Supplied records section start

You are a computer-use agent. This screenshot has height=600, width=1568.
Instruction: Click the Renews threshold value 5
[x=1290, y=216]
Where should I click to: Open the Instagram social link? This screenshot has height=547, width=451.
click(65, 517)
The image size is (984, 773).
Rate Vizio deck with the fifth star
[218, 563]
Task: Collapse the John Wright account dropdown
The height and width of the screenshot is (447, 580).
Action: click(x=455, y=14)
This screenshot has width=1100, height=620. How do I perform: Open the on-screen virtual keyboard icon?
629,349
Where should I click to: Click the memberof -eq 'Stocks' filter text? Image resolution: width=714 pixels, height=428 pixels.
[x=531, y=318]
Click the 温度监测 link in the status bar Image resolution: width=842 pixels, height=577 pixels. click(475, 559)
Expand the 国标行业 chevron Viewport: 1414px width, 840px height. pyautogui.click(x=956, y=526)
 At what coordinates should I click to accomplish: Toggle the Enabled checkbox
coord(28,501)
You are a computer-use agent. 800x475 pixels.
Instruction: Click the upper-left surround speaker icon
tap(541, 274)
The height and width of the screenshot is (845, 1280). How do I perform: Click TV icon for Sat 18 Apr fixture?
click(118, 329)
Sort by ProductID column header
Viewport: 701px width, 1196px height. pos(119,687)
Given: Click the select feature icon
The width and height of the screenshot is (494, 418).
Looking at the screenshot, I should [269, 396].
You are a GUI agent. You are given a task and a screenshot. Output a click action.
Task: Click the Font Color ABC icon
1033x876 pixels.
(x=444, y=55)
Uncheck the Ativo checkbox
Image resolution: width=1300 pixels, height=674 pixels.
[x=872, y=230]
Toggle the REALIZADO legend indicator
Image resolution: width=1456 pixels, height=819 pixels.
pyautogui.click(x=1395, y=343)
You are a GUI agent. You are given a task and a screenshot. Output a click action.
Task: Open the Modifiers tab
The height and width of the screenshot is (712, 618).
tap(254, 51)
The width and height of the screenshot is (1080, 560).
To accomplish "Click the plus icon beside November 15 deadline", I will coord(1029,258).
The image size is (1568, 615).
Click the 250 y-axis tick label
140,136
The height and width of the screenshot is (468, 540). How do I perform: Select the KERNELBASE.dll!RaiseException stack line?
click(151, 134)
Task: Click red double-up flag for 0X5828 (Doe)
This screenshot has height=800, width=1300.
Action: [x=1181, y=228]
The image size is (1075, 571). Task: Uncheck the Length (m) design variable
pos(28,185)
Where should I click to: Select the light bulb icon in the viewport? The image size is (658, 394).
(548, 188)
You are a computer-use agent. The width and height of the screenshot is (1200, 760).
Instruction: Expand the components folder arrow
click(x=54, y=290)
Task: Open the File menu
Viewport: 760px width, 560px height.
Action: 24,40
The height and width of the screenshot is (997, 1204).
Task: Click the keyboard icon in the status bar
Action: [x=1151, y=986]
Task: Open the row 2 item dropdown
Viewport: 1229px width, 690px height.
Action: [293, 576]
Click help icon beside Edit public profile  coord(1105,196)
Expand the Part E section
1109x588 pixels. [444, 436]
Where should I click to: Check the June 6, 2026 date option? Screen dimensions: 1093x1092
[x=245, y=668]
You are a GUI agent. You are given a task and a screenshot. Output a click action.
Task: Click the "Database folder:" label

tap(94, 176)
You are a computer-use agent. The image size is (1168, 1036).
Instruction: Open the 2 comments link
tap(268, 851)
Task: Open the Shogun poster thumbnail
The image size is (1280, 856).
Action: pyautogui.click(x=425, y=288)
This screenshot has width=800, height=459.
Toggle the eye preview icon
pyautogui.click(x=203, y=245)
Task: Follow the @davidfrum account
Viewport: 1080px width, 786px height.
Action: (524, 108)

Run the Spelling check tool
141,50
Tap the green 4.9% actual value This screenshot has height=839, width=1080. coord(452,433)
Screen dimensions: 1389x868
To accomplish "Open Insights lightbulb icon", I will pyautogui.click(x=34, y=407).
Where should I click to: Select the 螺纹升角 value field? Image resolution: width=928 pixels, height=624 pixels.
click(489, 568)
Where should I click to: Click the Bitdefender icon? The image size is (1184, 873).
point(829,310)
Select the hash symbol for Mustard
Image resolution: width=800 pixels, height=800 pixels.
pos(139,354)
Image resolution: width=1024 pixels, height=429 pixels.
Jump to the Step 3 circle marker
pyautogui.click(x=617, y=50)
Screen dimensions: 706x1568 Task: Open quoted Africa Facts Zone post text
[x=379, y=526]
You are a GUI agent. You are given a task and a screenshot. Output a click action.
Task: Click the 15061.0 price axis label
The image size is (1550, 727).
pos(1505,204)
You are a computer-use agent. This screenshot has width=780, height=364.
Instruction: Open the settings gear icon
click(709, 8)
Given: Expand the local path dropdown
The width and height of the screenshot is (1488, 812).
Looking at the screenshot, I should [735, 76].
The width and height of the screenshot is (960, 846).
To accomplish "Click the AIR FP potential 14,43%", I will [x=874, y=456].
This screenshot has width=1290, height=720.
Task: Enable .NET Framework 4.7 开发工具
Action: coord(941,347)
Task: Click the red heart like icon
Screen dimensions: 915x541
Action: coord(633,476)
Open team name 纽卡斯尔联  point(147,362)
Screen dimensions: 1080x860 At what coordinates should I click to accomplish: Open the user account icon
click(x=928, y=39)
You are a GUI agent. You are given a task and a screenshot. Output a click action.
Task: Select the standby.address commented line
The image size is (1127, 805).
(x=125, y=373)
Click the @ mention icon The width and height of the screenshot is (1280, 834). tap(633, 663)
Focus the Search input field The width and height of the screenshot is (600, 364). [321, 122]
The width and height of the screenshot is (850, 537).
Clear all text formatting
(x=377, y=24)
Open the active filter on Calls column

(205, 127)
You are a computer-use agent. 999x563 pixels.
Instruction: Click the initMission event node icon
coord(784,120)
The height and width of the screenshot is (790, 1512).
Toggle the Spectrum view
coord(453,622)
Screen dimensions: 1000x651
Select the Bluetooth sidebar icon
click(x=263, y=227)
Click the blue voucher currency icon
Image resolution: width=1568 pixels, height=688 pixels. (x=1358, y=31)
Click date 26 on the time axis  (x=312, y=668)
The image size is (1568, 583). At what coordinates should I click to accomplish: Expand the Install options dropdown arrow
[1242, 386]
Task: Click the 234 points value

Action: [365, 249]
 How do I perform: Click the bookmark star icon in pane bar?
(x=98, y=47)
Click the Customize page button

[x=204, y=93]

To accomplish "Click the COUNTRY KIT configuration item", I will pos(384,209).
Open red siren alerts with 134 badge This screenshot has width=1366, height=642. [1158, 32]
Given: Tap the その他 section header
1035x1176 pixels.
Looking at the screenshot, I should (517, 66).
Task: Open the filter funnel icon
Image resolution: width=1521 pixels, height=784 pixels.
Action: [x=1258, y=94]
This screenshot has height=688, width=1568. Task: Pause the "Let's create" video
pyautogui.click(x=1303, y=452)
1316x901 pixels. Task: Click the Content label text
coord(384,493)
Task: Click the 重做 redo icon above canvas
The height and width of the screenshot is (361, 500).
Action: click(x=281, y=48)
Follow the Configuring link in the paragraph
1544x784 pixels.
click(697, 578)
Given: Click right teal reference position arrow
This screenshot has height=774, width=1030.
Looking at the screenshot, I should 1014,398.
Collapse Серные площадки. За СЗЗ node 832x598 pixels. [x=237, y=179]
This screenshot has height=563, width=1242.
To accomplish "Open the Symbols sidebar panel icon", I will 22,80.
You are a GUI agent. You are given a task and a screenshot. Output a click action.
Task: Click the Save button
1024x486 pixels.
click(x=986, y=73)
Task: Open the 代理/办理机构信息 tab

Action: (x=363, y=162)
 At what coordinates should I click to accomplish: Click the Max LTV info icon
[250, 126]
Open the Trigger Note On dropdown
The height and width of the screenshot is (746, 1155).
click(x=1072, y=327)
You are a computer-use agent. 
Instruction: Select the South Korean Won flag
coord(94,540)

Supplied records section end

* Work to complete
Print the records above verbatim from their first line to the line containing "You are a computer-use agent. 800x475 pixels.", both included, and stop there.

* Answer box
You are a computer-use agent. This screenshot has height=600, width=1568.
Instruction: Click the Renews threshold value 5
[x=1290, y=216]
Where should I click to: Open the Instagram social link? This screenshot has height=547, width=451.
click(65, 517)
The image size is (984, 773).
Rate Vizio deck with the fifth star
[218, 563]
Task: Collapse the John Wright account dropdown
The height and width of the screenshot is (447, 580).
Action: click(x=455, y=14)
This screenshot has width=1100, height=620. How do I perform: Open the on-screen virtual keyboard icon?
629,349
Where should I click to: Click the memberof -eq 'Stocks' filter text? Image resolution: width=714 pixels, height=428 pixels.
[x=531, y=318]
Click the 温度监测 link in the status bar Image resolution: width=842 pixels, height=577 pixels. click(475, 559)
Expand the 国标行业 chevron Viewport: 1414px width, 840px height. pyautogui.click(x=956, y=526)
 At what coordinates should I click to accomplish: Toggle the Enabled checkbox
coord(28,501)
You are a computer-use agent. 800x475 pixels.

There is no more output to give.